* Records supplied
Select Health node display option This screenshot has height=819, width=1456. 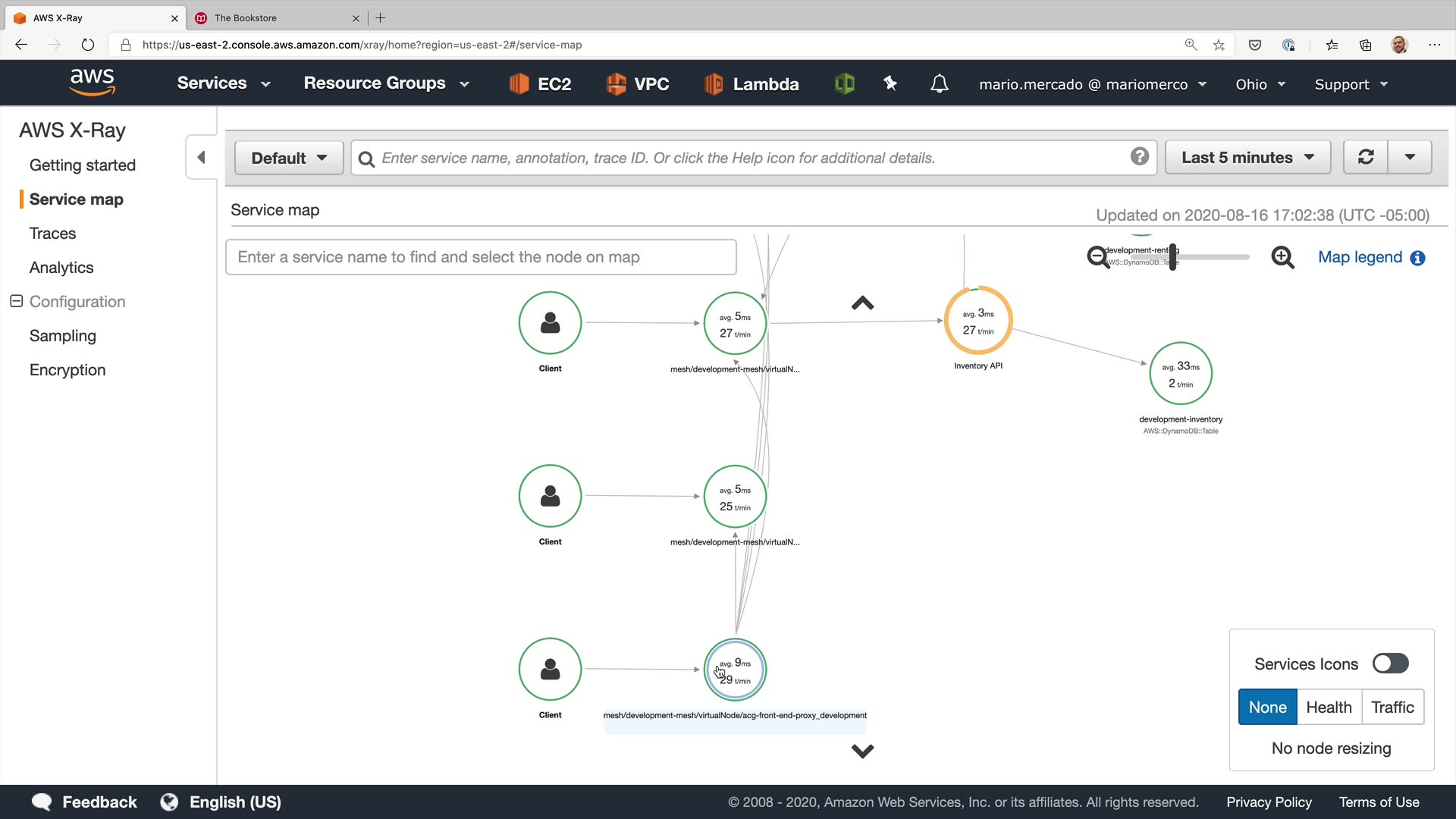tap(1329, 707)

---

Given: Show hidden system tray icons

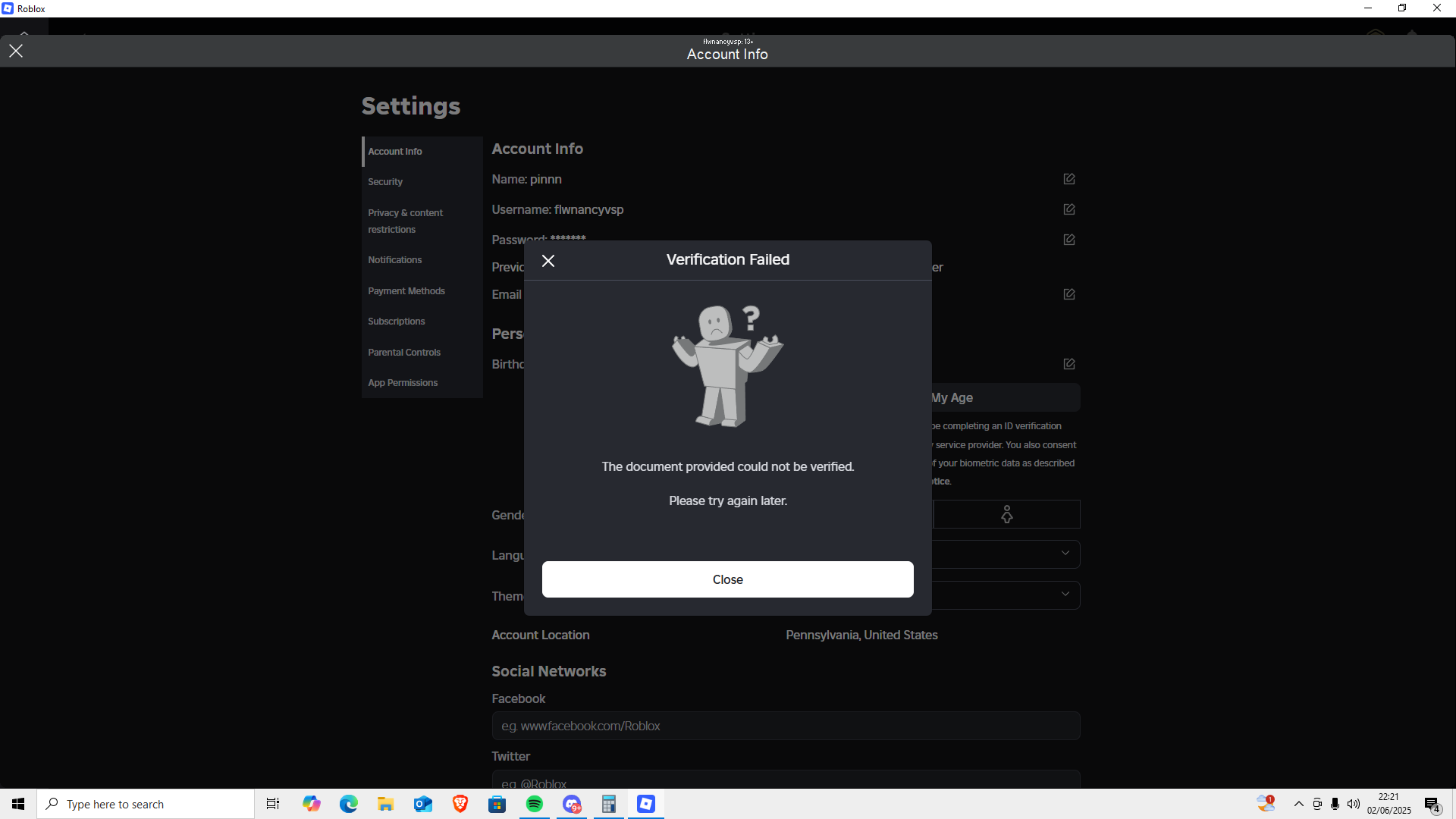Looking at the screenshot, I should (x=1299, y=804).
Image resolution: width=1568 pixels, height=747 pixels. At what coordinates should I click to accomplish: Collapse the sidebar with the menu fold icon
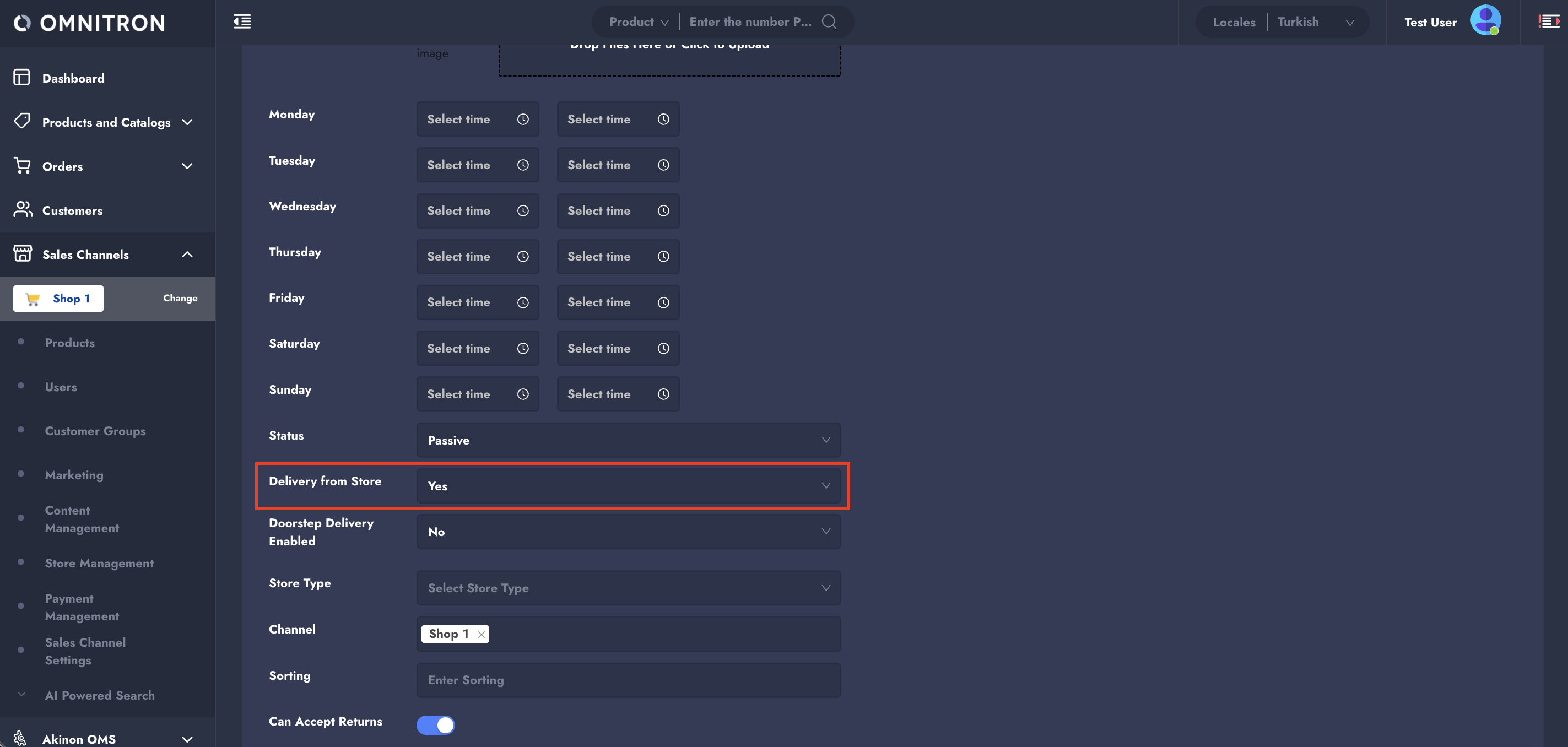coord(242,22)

...

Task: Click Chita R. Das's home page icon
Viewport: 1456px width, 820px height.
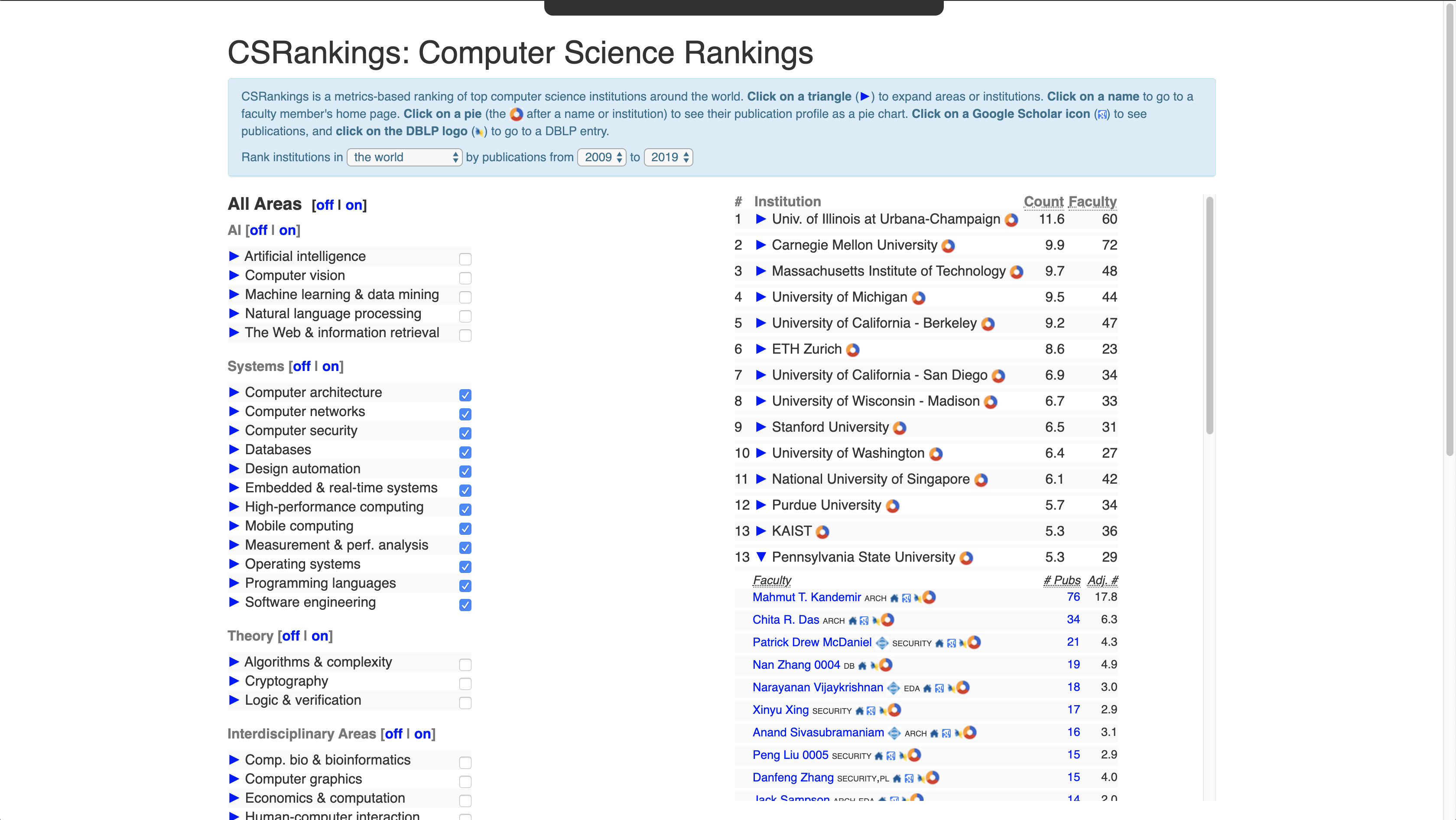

* Instructions for the task
Beginning at the line above that contains "Task: Click Chita R. Das's home page icon", return each line exactly through the line that contains "Viewport: 1456px width, 820px height.", and no others.

* Answer for this exercise
Task: Click Chita R. Das's home page icon
Viewport: 1456px width, 820px height.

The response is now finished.